Friday, November 24, 2006
how can we sleep when their beds are burning:
Courtesy of Jonathan Schwarz at Tiny Revolution, here's a scanned-in capture of the minutes of what John Quiggin is calling a second Downing Street Memo. It's a February 2002 memo summaring a conversation between Australia's United Nations ambassador and a ... wheat company executive. In it, John Dauth, the ambassador, forecasts an American invasion of Iraq predicated on WMD but in truth originating out of the post-9/11 American mania. Dauth comes astonishingly close, for someone observing before the debate over UN SC Resolution 1441, to predicting the actual time frame for launching the invasion.

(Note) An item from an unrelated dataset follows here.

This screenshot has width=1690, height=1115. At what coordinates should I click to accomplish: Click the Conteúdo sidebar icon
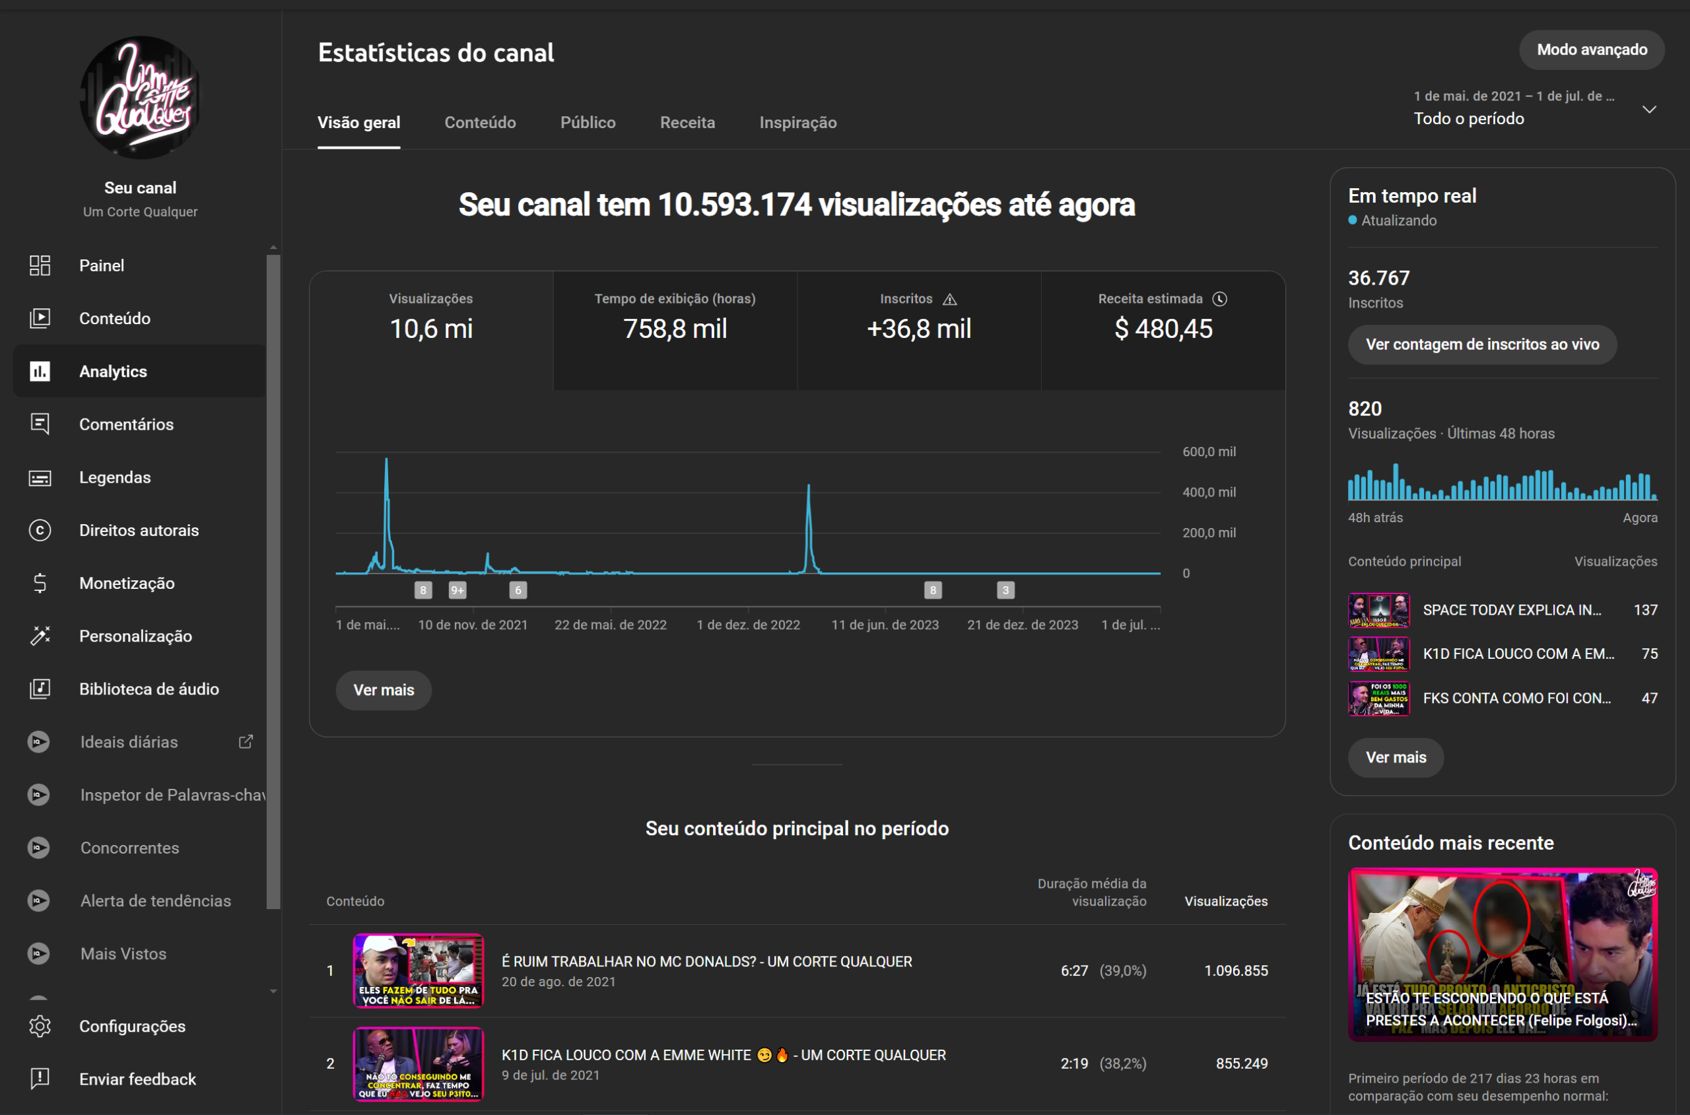coord(40,318)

Downing Street this ain't. Employ Occam's Razor here: there just isn't any way that the Australian ambassador to the United Nations is privvy to any White House or Pentagon warplanning. What Dauth is doing in this meeting is giving the wheat company executive, Trevor Flugge, his read on foreign affairs in the wake of 9/11, and how Australia would react. Look, in November 2001, Lawrence wrote a cover story for TNR on the "Coming War Against Saddam." It didn't report any explosive new revelations. Instead, it fleshed out the backstory to why war was increasingly a foregone conclusion.

All this is to say that it wasn't exactly sui generis for Bush to invade Iraq. Hell, for my college newspaper's fall 2001 parody issue I wrote a fake AP dispatch reporting that the bombs were falling on Baghdad. After all, the Jew had been scheming about this one for a long ti -- um, I mean, there was a long intellectual pedigree for an invasion in right-wing circles, and the attacks created a unique political opportunity for launching the war. Even a marginal figure like John Dauth could see that.
--Spencer Ackerman
Well, the proof would be in what happened to wheat futures- if the people involved thought this was more than a "good guess" they will have left their fingeprints on the futures markets.
Blogger serial catowner | 8:27 AM

How does that follow?
Blogger Spencer Ackerman | 8:37 AM

I think you're overdoing the scepticism. The first of the Downing Street memos, also referring to US intentions to invade, are from early March 2002, so it's pretty clear that the Administration was keeping the UK informed.

Australia is of course a small and insignificant country, but it's also (particularly under the current government) the most reliable ally the Bush Administration has, and a country that would be expected to supply troops as a matter of course. There's nothing surprising in supposing that the Administration would have informed our government of its plans in general terms, at around the same time as it told the Blair government.

Of course, as you say, it's not as though this was something totally unexpected or unpredictable, but you would normally not expect this kind of briefing to be based on the private judgements of an individual diplomat.
Blogger John Quiggin | 4:17 AM

Wars usually make prices go up when the war starts. If you knew when a war would start, you could buy wheat at a peacetime price for delivery at a time when you could sell it for a wartime price.

Of course, if you did that, you would want to make sure the war started on schedule.

See I F Stone's Hidden History of the Korean War, in which he documents futures spikes just before the beginning of the Korean war.